SQLite is available on Android and iOS by default, and available for WinPhone
8.

Yet, some die-hard NoSQL lovers stopped the HTML5 _Web SQL Database_ API:
[http://en.wikipedia.org/wiki/Web_SQL_Database](http://en.wikipedia.org/wiki/Web_SQL_Database)

It's still available in all WebKit based browsers incl. Android and iOS. But
famously Firefox/FirefoxOS and IE/WinPhone don't support it. The proposed
NoSQL replacement _IndexedDB_ has a complicated API and never got traction,
one has to basically use a shim library.

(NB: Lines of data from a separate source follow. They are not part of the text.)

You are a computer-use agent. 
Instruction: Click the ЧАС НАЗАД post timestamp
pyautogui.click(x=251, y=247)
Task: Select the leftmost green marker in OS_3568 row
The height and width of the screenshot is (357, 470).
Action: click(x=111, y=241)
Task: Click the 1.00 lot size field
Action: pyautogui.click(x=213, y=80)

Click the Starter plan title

Working with several tables and
indexes is trivial in SQL, but complicated and requires a lot of specific code
in IndexedDB (NoSQL).

There would be place for SQL as well as NoSQL in HTML5.

* The argument that WebSQL was tailored to a specific SQLite version is nonsense. SQLite supports the official SQL92 standard, as do several other SQL embedded engines like the SQL engines from MS Access, MS Outlook, MS SQL Embedded and many others. Also Firefox already ships with SQLite for its "awesome bar" and bookmark feature.

* Also the argument that it's "hard" to sync a client side database with a server side database is nonsense. But the two argument basically stopped Web SQL as HTML5 API :( The developers who voted against Web SQL were (former) employees of two big server side SQL db vendors (see the related mailing lists and blog).

Nowadays with the rise of NewSQL movement of people who burnt their fingers
with NoSQL, one can only hope someone gives some love to Web SQL.

To sum up, NoSQL has it's place and SQL has one too.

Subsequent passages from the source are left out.